Birmingham, England: World track and field's governing body will begin the process of agreeing the definition of a woman in an athletics context next week as it prepares to reveal the results of 800-meter world champion Caster Semenya's gender tests.
The IAAF's medical commission, which begins meeting on Friday, could take a year to deliver that definition and its judicial commission will also be asked to consider future regulations, general secretary Pierre Weiss said on Saturday.
"We are obliged to react. It would have been better if we had been prepared to, but we were not prepared," Weiss said. "We will get a reply in the next 12 months - I don't expect anything to come out before. There is no definition, but it is the same in other sports - football, swimming, cycling.

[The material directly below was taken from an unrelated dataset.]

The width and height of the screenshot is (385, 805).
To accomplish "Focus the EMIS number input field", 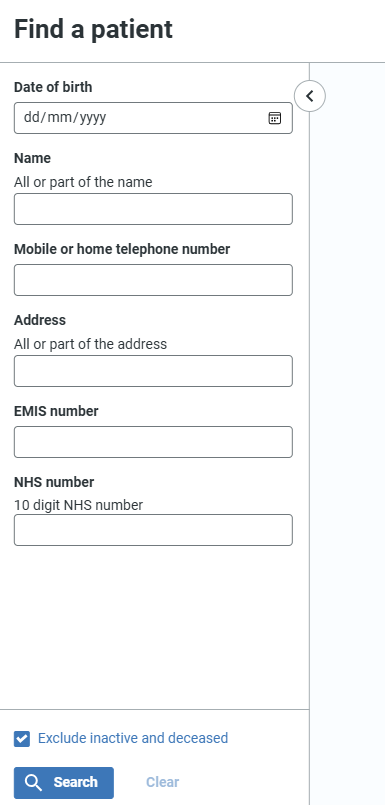I will (x=153, y=442).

They don't have a definition."
The most common cause of sexual ambiguity is congenital adrenal hyperplasia, an endocrine disorder where the adrenal glands produce abnormally high levels of hormones.
"We were in Copenhagen (at the International Olympic Committee meetings last week) and I asked my colleagues from other sports if they had a definition and nobody has one," Weiss said. "But nobody (else) has had the problem so far."

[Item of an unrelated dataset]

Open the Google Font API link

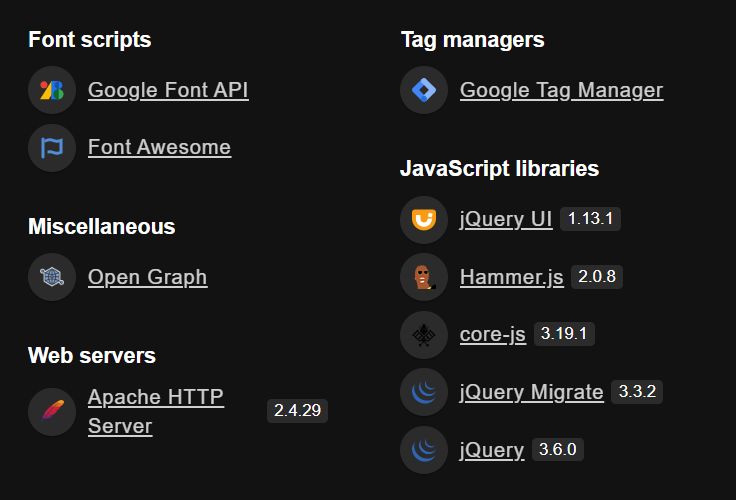click(168, 90)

Weiss expects the IOC medical commission to consider the same issue in November in Lausanne, Switzerland.
By the time Semenya won the 800 meters at the Berlin world championships in August, questions about the South African's gender had been raised after being sparked by stunning improvements in results coupled with her muscular build and deep voice.
Before the final, the IAAF announced it had ordered gender tests and it is still waiting for the final verdict from the experts on whether she can continue competing as a woman.
Weiss claimed not to have seen the test results, which reportedly show that Semenya has both male and female characteristics.
"They are being analyzed worldwide by experts," Weiss said. "We will promote the outcome of this case as soon as it is known. The plan is to make a deceleration at the latest during our council meeting in November."
Whatever the outcome, the 18-year-old Semenya is unlikely to be stripped of her medal or prize money, but the recriminations in South Africa are likely to linger.
The country's top athletics officials faced renewed calls for their resignations Friday from three provincial associations from the sport.
Athletics South Africa president Leonard Chuene has admitted he lied about his knowledge of the tests performed on Semenya in their country before the world championships.